• **TEXT SHOWN**:
*-*-*

Linguistic resources

As in the previous edition, the corpus for eHealth-KD 2019 will be extracted from MedlinePlus sources. This platform freely provides large health textual data from which we have made a selection for constituting the eHealth-KD corpus. The selection has been made by sampling specific XML files from the collection available in the Medline website.

“MedlinePlus is the National Institutes of Health’s Website for patients and their families and friends. Produced by the National Library of Medicine, the world’s largest medical library, it brings you information about diseases, conditions, and wellness issues in language you can understand. MedlinePlus offers reliable, up-to-date health information, anytime, anywhere, for free.” [1]

These files contain several entries related to health and medicine topics and have been processed to remove all XML markup to extract the textual content. Only Spanish language items were considered. Once cleaned, each individual item was converted to a plain text document, and some further post-processing is applied to remove unwanted sentences, such as headers, footers and similar elements, and to flatten HTML lists into plain sentences. The final documents are manually tagged using Brat by a group of annotators. After tagging, a post-processing was applied to Brat’s output files (ANN format) to obtain the output files in the formats described in this document.

*-*-*

• **EXTRACTED DATA**:
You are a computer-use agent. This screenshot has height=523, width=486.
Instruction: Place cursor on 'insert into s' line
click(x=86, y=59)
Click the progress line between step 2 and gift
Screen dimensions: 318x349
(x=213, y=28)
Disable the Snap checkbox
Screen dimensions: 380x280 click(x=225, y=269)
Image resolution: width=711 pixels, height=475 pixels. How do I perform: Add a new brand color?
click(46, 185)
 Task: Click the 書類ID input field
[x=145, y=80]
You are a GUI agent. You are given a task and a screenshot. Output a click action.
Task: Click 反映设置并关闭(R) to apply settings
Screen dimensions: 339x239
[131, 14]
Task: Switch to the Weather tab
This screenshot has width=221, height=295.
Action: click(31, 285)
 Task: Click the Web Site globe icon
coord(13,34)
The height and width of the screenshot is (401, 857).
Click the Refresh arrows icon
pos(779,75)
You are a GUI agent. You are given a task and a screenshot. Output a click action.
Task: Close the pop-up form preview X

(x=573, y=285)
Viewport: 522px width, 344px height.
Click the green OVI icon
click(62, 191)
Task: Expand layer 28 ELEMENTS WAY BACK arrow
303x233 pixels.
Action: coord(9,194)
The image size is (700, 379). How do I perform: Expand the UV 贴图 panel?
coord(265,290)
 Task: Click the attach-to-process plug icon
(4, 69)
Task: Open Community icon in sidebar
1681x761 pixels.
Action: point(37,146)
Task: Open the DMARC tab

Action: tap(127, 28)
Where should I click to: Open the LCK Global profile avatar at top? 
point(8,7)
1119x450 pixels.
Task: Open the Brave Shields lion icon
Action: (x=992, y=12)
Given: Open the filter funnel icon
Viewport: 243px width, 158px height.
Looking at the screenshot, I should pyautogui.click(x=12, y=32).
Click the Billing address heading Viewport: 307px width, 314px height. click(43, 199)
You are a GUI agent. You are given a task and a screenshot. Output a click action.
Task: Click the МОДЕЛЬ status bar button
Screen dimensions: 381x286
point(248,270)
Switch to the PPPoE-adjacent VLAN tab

*-*-*

• **PROBLEM**:
Output everything in the text on the eHealth-KD corpus sources from "As in the previous" down to "the Medline website.", copied exactly.

• **RESULT FOR THIS TASK**:
As in the previous edition, the corpus for eHealth-KD 2019 will be extracted from MedlinePlus sources. This platform freely provides large health textual data from which we have made a selection for constituting the eHealth-KD corpus. The selection has been made by sampling specific XML files from the collection available in the Medline website.